**To do**
Could you filter the records below and keep only the lines with the word "Hydra"?

(Extracted records)

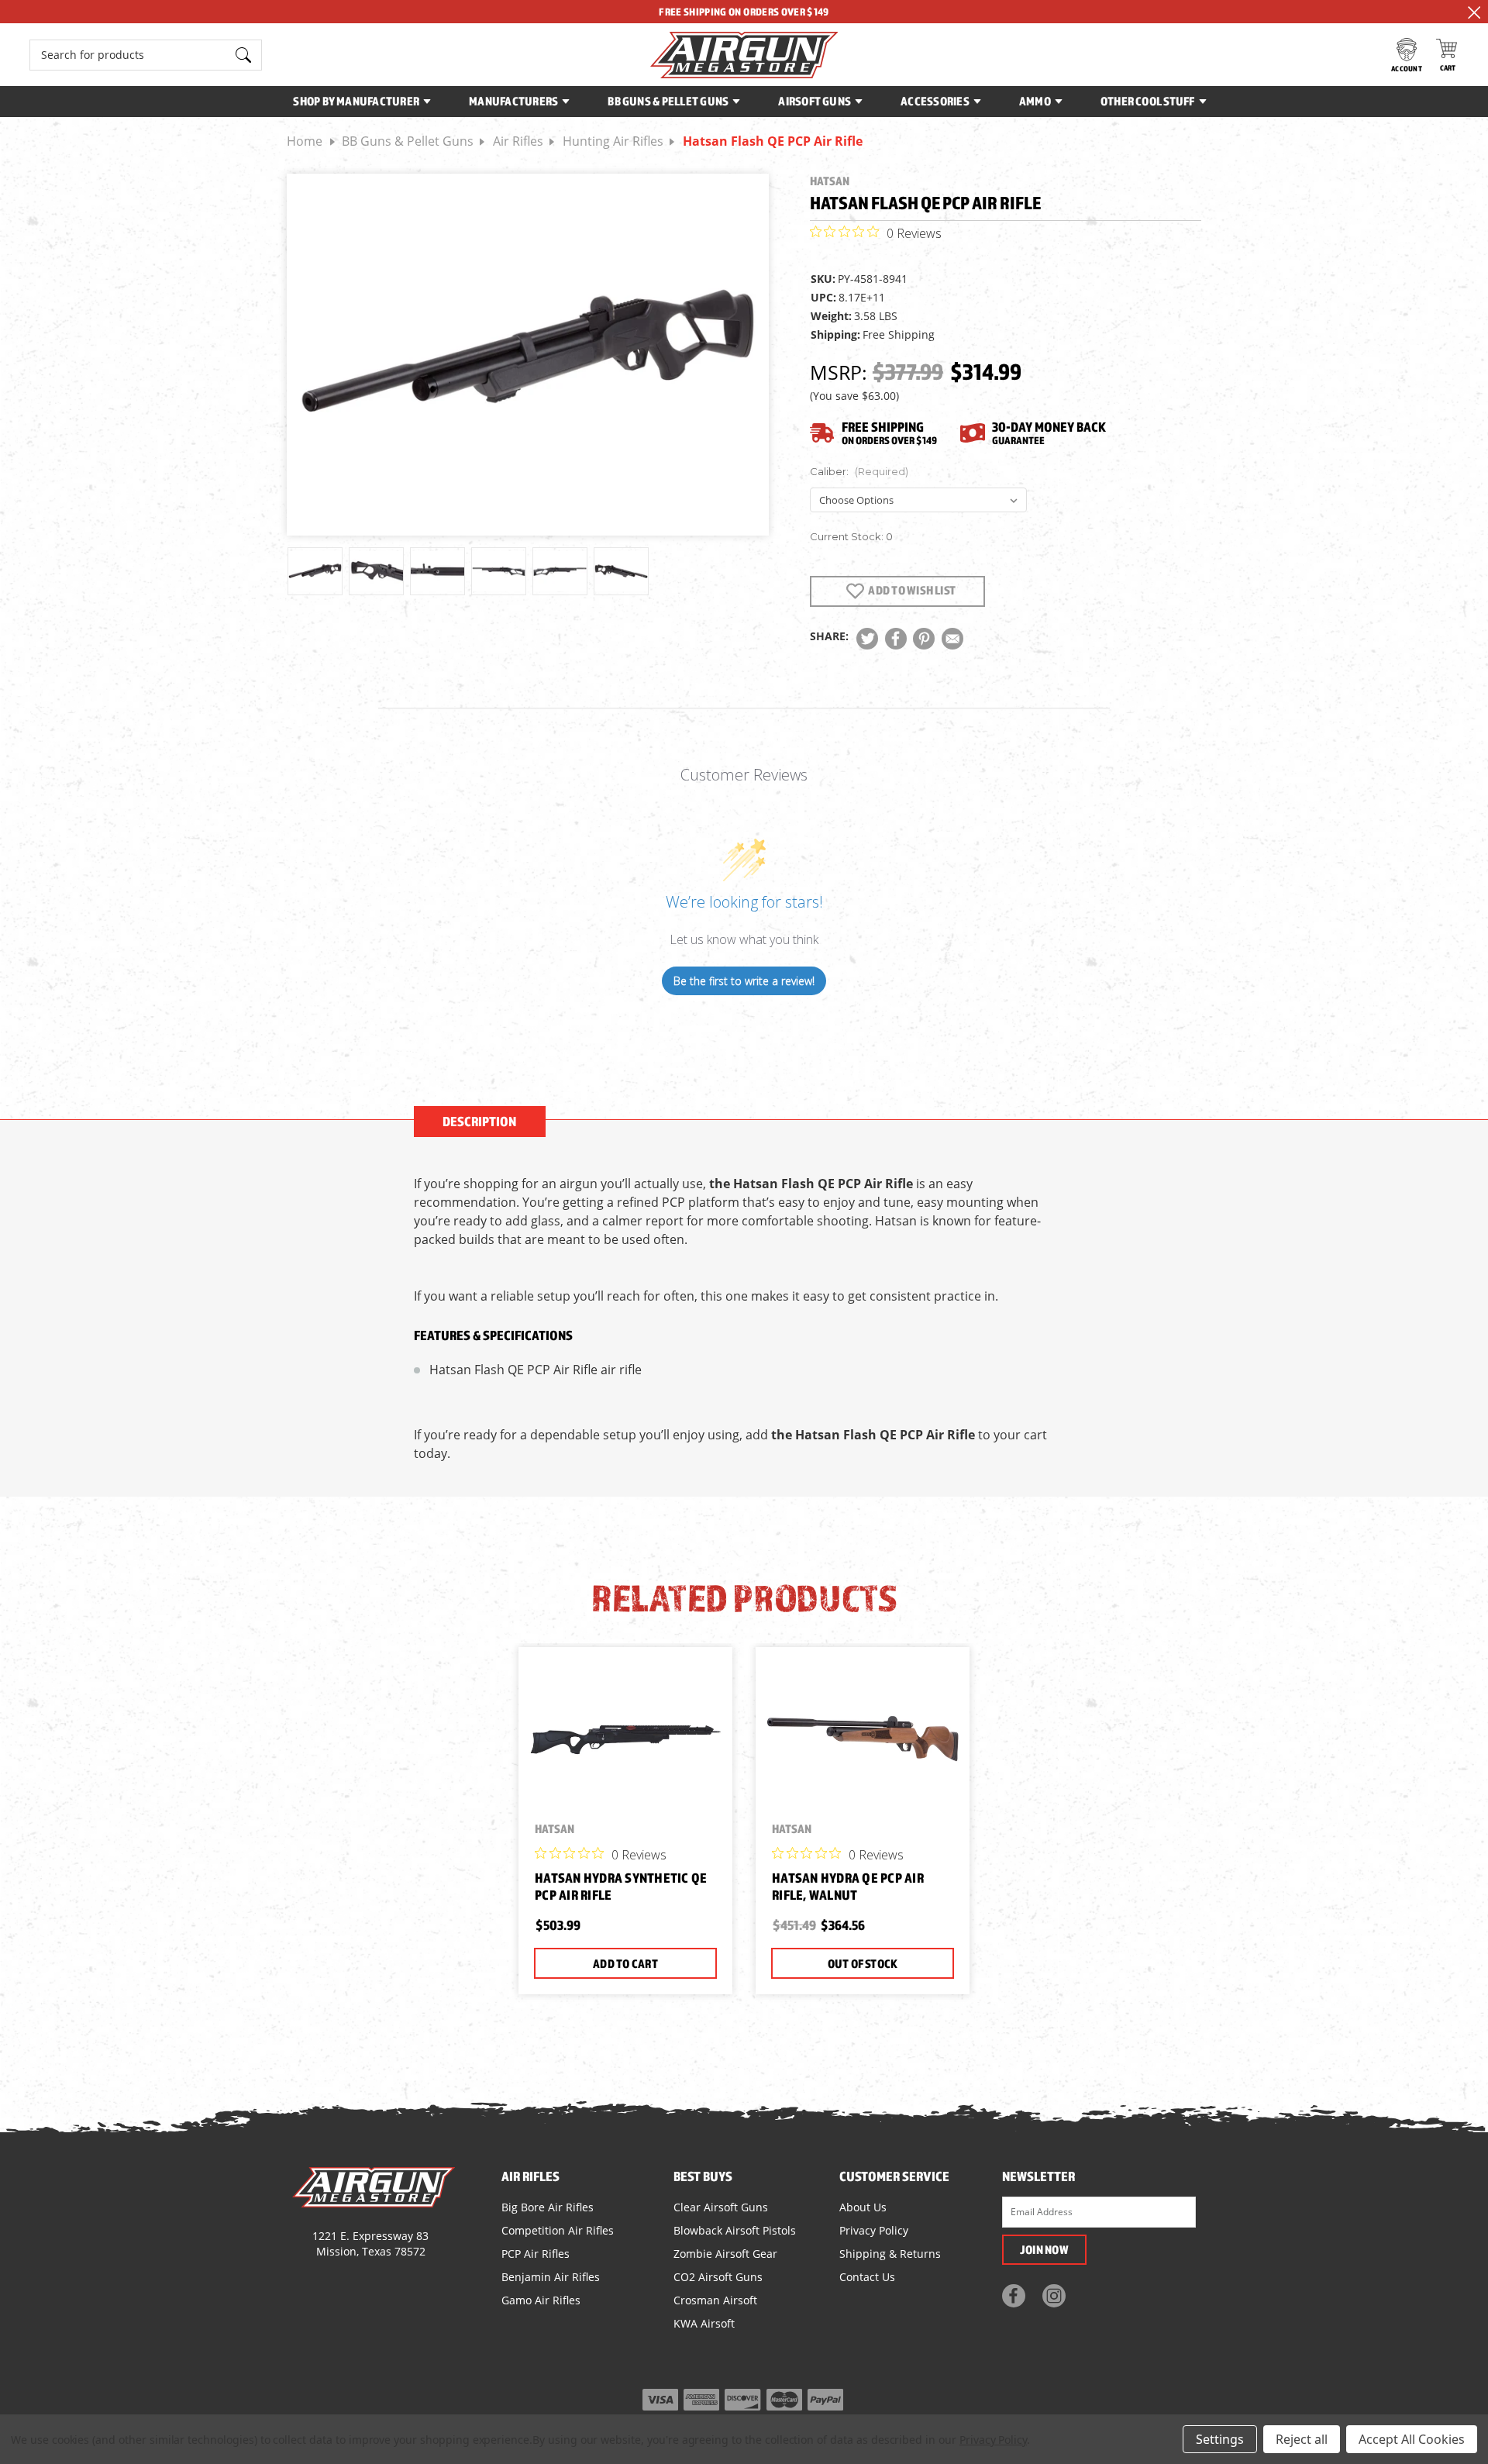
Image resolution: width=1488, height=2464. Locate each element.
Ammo (1035, 101)
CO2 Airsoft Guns (718, 2276)
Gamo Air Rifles (540, 2300)
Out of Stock (863, 1963)
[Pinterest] (924, 639)
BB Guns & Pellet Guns (668, 101)
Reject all (1302, 2439)
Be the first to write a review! (744, 981)
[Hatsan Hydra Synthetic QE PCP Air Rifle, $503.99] (625, 1738)
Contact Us (867, 2276)
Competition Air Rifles (557, 2230)
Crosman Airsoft (715, 2300)
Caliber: (859, 471)
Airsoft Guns (814, 101)
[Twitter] (867, 639)
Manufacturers (513, 101)
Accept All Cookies (1412, 2439)
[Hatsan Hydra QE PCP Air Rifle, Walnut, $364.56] (862, 1738)
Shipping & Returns (890, 2253)
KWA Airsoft (704, 2323)
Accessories (935, 101)
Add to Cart (625, 1963)
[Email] (952, 639)
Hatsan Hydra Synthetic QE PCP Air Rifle (621, 1887)
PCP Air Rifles (535, 2253)
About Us (863, 2207)
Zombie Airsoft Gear (725, 2253)
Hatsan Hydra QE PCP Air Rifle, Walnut (848, 1887)
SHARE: (829, 636)
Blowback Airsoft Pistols (734, 2230)
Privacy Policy (873, 2230)
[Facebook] (896, 639)
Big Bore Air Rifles (547, 2207)
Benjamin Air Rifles (550, 2276)
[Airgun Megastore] (744, 55)
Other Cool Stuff (1147, 101)
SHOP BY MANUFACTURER (356, 101)
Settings (1220, 2439)
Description (479, 1121)
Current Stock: (851, 536)
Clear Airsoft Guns (720, 2207)
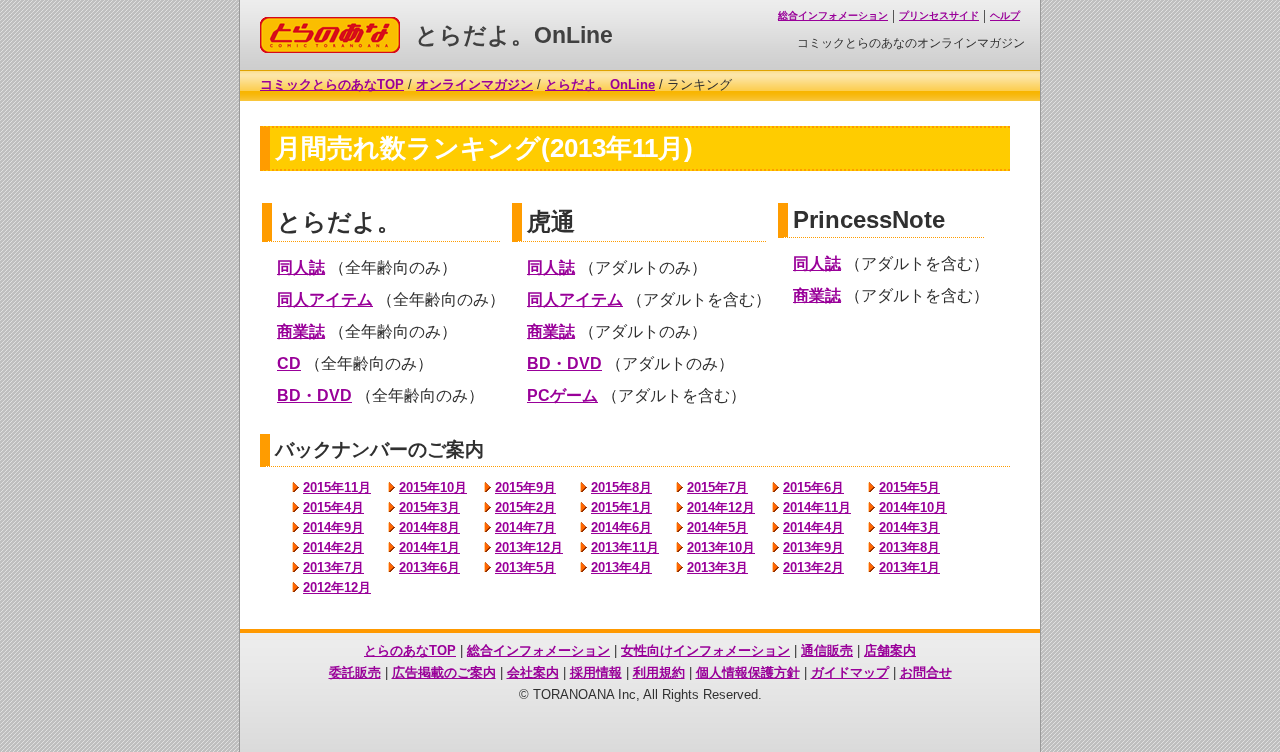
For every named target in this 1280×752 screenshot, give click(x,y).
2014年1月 (429, 547)
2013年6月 (429, 567)
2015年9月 (525, 487)
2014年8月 (429, 527)
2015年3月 (429, 507)
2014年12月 (721, 507)
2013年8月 (909, 547)
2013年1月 (909, 567)
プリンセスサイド (939, 15)
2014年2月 (333, 547)
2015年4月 (333, 507)
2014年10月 (913, 507)
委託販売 (355, 672)
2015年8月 (621, 487)
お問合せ (926, 672)
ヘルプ (1005, 15)
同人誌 (301, 267)
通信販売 (827, 650)
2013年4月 (621, 567)
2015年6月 (813, 487)
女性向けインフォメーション (705, 650)
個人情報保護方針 (748, 672)
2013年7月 (333, 567)
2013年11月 (625, 547)
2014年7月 (525, 527)
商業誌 (301, 331)
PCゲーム (562, 395)
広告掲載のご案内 (444, 672)
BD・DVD (314, 395)
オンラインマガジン (474, 84)
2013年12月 (529, 547)
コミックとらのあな (318, 24)
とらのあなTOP (410, 650)
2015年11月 (337, 487)
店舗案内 (890, 650)
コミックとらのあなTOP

**Solution for this problem**
[Hatsan Hydra Synthetic QE PCP Air Rifle, $503.99] (625, 1738)
[Hatsan Hydra QE PCP Air Rifle, Walnut, $364.56] (862, 1738)
Hatsan Hydra Synthetic QE PCP Air Rifle (621, 1887)
Hatsan Hydra QE PCP Air Rifle, Walnut (848, 1887)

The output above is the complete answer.